*** Opening Extract to read ***
You have probably heard from someone in Rossville that we live in a litigious society where everyone is looking to sue. What is lost in that assumption is that very often, the accidents and resulting injuries that people suffer often leave them facing inordinate expenses. If the events that caused such maladies were due to the negligence others, then it may be understandable why those who suffer through them would want to hold the responsible parties accountable.
Personal injury tort cases represent a varying portion of the civil caseloads seen from state-to-state (information shared by the National Center for State Courts shows them to account for as low as 1 percent in some areas, and as high as 25 percent in others). At the heart of a majority of these cases is likely a question of negligence. The type of alleged negligence involved will often determine the potential compensation one might collect.
There are four generally accepted forms of negligence:
- Comparative: If you are the one bringing an action based on comparative negligence, you recognize a certain degree of fault on your part. The defendant can then only be held responsible proportionate to his or her percentage of fault.
*** Closing Extract to read ***
*** Opening Supplied records ***
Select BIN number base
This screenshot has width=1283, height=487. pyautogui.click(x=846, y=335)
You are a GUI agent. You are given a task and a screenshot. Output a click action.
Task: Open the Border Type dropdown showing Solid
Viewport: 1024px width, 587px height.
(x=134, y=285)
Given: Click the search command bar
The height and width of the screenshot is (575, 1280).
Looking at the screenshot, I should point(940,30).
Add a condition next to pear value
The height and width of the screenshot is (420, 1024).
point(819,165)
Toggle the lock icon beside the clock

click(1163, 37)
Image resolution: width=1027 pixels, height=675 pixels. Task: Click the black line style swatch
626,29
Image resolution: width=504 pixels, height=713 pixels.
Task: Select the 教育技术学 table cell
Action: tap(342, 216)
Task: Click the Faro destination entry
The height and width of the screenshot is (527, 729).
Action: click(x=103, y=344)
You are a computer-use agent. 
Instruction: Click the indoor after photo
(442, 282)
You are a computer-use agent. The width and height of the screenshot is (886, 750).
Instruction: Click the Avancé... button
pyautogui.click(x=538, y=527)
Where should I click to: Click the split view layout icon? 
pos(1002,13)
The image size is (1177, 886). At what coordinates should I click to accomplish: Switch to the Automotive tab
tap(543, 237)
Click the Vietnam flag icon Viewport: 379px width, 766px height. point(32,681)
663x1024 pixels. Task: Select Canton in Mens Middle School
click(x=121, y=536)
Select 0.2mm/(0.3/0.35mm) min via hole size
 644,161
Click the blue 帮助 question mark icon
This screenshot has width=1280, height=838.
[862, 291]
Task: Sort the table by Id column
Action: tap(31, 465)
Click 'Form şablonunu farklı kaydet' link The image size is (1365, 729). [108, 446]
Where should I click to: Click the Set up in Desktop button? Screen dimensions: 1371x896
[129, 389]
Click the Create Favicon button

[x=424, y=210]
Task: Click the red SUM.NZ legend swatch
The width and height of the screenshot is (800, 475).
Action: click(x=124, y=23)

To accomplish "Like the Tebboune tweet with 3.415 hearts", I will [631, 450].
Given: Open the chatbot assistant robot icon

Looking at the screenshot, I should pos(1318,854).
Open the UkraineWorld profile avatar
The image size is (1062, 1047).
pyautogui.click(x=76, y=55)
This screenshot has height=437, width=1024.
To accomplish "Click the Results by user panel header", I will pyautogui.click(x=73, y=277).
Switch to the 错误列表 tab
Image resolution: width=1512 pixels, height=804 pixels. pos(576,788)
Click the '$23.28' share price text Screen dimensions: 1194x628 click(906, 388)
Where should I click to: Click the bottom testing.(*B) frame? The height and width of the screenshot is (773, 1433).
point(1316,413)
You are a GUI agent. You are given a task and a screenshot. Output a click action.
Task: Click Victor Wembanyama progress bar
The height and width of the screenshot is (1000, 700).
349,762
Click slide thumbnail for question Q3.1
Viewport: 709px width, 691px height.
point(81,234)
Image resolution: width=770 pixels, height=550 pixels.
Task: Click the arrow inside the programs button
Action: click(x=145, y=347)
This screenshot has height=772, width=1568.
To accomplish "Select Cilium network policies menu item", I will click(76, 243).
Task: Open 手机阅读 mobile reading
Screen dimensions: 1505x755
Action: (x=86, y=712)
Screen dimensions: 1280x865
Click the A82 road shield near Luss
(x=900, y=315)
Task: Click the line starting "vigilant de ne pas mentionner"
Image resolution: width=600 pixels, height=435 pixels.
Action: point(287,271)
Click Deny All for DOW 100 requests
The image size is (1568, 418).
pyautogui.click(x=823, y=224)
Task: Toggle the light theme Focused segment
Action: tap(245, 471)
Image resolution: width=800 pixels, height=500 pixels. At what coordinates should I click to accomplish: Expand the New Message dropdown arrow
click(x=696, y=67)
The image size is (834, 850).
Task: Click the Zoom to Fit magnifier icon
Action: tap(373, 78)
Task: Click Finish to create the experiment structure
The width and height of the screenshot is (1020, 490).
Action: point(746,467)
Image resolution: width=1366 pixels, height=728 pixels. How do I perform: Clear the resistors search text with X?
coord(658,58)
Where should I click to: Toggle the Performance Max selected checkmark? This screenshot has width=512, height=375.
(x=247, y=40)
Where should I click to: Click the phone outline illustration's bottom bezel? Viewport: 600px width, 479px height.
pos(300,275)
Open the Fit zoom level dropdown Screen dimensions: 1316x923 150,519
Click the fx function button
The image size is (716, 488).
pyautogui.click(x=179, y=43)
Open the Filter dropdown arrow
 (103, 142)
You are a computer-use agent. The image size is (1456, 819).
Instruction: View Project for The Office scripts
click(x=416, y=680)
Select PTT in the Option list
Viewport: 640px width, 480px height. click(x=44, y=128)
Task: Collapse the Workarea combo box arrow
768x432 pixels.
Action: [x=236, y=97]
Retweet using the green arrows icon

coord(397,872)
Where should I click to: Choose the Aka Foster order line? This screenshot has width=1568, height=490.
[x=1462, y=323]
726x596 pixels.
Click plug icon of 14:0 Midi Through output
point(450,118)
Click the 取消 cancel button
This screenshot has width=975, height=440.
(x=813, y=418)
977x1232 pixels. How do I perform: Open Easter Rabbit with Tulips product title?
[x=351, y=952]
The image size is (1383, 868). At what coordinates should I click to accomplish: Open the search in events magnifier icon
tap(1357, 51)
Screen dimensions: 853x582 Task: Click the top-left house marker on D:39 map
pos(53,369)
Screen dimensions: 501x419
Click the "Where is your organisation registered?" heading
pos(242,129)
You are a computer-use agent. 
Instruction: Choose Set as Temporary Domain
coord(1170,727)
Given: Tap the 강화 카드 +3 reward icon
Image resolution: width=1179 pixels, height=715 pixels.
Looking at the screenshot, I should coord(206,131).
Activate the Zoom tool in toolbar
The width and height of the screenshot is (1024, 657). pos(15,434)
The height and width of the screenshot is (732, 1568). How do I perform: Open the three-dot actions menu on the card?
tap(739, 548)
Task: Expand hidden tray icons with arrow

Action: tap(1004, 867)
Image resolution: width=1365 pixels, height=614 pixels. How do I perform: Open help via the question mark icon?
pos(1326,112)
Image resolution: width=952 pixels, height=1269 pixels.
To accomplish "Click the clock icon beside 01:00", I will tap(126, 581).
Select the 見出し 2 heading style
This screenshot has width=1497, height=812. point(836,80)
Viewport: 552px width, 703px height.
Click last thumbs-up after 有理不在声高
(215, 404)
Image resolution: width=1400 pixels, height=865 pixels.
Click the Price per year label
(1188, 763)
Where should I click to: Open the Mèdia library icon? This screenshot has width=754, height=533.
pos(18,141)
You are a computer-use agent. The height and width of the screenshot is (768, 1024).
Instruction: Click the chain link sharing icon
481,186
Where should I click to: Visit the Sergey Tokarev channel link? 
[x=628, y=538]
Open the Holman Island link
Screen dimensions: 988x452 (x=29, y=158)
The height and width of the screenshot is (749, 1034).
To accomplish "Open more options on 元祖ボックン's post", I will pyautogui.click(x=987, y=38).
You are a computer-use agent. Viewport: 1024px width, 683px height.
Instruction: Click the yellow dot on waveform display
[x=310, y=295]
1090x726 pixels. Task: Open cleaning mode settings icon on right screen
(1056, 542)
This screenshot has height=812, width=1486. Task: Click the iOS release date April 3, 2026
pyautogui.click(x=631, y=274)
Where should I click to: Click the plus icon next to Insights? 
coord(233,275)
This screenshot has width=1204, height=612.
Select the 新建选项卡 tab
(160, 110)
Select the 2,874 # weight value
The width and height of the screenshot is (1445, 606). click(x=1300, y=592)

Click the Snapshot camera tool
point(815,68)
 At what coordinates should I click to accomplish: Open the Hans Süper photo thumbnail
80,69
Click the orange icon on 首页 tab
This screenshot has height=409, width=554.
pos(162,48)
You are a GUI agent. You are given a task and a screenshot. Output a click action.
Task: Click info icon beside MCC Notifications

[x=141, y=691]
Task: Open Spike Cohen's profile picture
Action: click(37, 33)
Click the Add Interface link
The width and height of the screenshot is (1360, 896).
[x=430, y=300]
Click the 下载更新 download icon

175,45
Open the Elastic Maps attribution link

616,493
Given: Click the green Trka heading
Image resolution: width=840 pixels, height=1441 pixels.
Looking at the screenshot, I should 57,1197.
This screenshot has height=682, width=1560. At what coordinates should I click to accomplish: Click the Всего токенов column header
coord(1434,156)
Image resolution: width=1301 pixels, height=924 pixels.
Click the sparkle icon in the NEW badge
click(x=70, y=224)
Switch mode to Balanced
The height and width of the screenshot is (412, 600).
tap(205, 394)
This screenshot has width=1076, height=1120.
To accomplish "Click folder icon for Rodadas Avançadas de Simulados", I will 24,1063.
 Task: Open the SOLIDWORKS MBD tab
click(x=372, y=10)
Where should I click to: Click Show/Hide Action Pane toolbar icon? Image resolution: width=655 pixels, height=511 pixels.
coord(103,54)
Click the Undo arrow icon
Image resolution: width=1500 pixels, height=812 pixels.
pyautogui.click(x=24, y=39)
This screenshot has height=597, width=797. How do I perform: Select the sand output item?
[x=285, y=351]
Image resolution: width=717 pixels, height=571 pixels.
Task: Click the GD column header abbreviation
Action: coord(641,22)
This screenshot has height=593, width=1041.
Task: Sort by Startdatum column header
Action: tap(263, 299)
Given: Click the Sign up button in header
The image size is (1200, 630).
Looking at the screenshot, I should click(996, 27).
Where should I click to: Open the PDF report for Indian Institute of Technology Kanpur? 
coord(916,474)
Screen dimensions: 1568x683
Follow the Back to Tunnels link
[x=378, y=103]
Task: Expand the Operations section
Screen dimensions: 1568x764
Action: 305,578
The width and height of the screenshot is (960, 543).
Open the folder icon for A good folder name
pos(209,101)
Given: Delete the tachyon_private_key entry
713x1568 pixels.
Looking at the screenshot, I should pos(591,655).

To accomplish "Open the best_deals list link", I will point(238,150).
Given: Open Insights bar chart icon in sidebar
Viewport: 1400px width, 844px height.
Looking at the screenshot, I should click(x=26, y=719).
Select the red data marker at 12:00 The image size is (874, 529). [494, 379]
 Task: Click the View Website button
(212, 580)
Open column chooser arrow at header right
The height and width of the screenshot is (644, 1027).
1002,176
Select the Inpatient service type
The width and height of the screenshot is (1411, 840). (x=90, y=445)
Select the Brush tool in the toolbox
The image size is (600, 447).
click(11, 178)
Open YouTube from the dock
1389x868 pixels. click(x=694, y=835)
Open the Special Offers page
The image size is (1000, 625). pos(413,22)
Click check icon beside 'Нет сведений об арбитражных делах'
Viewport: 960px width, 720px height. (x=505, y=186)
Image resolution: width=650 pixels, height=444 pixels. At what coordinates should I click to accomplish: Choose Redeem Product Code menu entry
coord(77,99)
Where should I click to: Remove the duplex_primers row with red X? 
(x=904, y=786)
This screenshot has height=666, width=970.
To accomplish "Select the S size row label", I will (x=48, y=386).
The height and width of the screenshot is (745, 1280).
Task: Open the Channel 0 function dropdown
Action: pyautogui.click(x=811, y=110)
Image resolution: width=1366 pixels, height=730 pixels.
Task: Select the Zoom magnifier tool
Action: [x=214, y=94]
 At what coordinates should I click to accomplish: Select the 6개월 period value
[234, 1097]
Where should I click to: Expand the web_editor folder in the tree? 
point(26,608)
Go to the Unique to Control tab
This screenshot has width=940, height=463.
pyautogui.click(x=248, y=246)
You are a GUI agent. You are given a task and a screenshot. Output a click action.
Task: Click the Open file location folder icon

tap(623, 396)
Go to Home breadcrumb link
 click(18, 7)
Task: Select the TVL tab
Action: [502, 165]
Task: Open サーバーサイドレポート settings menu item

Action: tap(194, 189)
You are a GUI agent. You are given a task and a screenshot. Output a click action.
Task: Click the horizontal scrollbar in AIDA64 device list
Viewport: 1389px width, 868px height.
*** Closing Supplied records ***
_Work item 1_
According to the negligence passage, what share of civil caseloads do personal injury tort cases represent in National Center for State Courts information?
_Work item 2_
Reproduce everything in the negligence passage from "There are four" down to "percentage of fault.".
_Work item 3_
Carry the negligence passage on from where it stops.

_Reply 1_
As low as 1 percent in some areas and as high as 25 percent in others.

_Reply 2_
There are four generally accepted forms of negligence:
- Comparative: If you are the one bringing an action based on comparative negligence, you recognize a certain degree of fault on your part. The defendant can then only be held responsible proportionate to his or her percentage of fault.

_Reply 3_
- Contributory: In a contributory case, you cannot collect compensation if your degree of fault is greater than 50 percent.
- Gross: When citing gross negligence, you claim that a defendant showed a complete lack of concern for your safety.
- Mixed: Mixed negligence combines the comparative and contributory principles, allowing you to seek compensation for a percentage of damages when you were more than 50 percent at fault.
The type of negligence recognized in tort cases depends on the state of jursdiction. Georgia, for example, follows the philosophy of contributory negligence.